START SUPPLIED PASSAGE

# UTI? What is it!



## Almonds (Jan 15, 2011)

Ok so vet appointment is wednesday, but today Opus developed yellow crusties at the tip of his penis and a tiny black dot in the middle of it all. Has anyone seen this before? Waiting and not knowing is killin me! :?


----------



## Quilled1 (Dec 29, 2010)

UTI = urinary tract infection

Us humans get 'em too. They're very painful but easily treatable (at least in humans).


----------



## Immortalia (Jan 24, 2009)

What sort of bedding/litter are you using?
Is it possible he got something stuck inside? Are you able to see any sort of injury or irritation other than the crusty and the black dot? Does the black dot look like a foreign object stuck somewhere?


----------



## Almonds (Jan 15, 2011)

I use fleece liners and I took his litter box out because i felt like it took up to much room when he mostly poops on his saucer anyways. It doesn't look like anything caught but rather scab like. His skin doesn't look irritated but his sheath is poking out (maybe swollen?) a little more than usual. I was just wondering if it was symptoms of a UTI. He's quite irritable and is loosing several quills everytime when handled despite done with quilling. This appointment can't come soon enough! =(


----------



## nikki (Aug 28, 2008)

While your waiting for his appointment, make sure he's still peeing. Put him on a while liner or even a white sheet so you can see it. Also a warm bath with just enough water to reach his tummy may soften the black spot if it is a scab. He may have bit himself during "boy time"


----------



## HedgehogsAnonymous (Dec 30, 2010)

How'd it go with the Vet?


----------



## Almonds (Jan 15, 2011)

Well my vet was unsure what to make of it. But we found out he has mites and parasites, most likely from the pet store I got him from because I've only had him for about a month. He was prescribed revolution and panacular suspension and I have a follow up appointment in two weeks to see if anything noticeable changes about his condition I can note on. Overall though she wasn't sure what was the cause of the discharge/puss. But I have good hope we will figure out what is going on as she is one of the best around =) Thank you for your concern.

Btw does anyone know how quickly the revolution starts working? he's loosing a sizable amount of quills every day =( or when they may grow back.


----------



## Quilled1 (Dec 29, 2010)

If you or the vet thinks it's a urinary tract infection shouldn't she have asked for a urine sample? Urinalysis should be pretty standard, even for hedgehogs.


----------



## Almonds (Jan 15, 2011)

No the vet doesn't think it is a urinary tract infection due to the fact that there is yellow/pus bumps on his penis. I couldn't get him to whip it out but I saw them last week. Shes never seen anything like this and shes wondering if that was a manifestation of some irritant he came in contact with. There was no observable inflammation when he was there today so I just have to watch him, and make sure he's peeing ok (and so far he has been) and if nothing radical happens he has an appointment in two weeks to see if we can get down to the mystery. To her these symptoms don't indicate a UTI but given your suggestion i'll certainly bring it up to her


----------

END SUPPLIED PASSAGE

## [TASK STATEMENT]
From the hedgehog thread, pull out the exact words starting with "Ok so vet appointment" and going on through "least in humans).". The records have nothing to do with any of this.

START SUPPLIED ENTRIES

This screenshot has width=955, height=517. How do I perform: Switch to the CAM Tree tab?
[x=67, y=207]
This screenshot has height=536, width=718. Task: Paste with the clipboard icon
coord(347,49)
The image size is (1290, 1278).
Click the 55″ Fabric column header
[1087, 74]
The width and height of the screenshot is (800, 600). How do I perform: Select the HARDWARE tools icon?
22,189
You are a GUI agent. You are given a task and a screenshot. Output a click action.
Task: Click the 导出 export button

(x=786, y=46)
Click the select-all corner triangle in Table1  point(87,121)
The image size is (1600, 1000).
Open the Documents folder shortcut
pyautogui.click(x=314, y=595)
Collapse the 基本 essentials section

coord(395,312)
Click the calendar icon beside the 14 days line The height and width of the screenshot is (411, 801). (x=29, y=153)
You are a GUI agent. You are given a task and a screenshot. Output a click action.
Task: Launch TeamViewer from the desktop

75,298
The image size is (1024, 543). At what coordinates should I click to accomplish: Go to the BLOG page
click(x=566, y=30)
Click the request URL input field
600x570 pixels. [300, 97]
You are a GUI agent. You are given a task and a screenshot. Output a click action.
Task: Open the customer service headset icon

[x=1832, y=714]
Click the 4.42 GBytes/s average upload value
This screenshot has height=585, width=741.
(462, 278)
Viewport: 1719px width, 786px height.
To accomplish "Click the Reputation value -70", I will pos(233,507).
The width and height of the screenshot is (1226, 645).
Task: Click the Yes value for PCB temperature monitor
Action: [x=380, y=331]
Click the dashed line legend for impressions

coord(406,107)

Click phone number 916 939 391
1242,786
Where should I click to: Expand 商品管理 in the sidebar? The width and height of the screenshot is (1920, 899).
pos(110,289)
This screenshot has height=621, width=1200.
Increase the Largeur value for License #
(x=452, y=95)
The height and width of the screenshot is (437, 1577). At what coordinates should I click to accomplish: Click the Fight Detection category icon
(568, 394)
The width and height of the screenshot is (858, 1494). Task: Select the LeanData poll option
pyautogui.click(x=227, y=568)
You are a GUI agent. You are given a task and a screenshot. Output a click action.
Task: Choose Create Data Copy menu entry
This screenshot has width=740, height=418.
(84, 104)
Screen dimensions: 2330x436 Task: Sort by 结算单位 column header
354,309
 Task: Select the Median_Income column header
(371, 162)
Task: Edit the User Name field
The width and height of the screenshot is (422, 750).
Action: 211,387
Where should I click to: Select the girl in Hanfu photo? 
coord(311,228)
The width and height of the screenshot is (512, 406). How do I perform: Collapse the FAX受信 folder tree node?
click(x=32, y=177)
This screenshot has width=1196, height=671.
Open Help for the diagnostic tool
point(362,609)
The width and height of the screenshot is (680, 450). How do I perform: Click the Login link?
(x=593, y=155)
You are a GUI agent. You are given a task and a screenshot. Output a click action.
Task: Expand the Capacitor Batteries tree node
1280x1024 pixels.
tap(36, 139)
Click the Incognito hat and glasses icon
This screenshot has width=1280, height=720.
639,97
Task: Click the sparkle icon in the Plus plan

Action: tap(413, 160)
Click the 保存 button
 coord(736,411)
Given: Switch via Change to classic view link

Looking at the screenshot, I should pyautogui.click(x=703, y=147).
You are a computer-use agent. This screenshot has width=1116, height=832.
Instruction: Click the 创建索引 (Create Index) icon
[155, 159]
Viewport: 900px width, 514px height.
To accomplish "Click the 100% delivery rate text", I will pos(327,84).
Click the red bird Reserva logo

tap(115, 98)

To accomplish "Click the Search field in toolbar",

END SUPPLIED ENTRIES

## [TASK SOLUTION]
Ok so vet appointment is wednesday, but today Opus developed yellow crusties at the tip of his penis and a tiny black dot in the middle of it all. Has anyone seen this before? Waiting and not knowing is killin me! :?


----------



## Quilled1 (Dec 29, 2010)

UTI = urinary tract infection

Us humans get 'em too. They're very painful but easily treatable (at least in humans).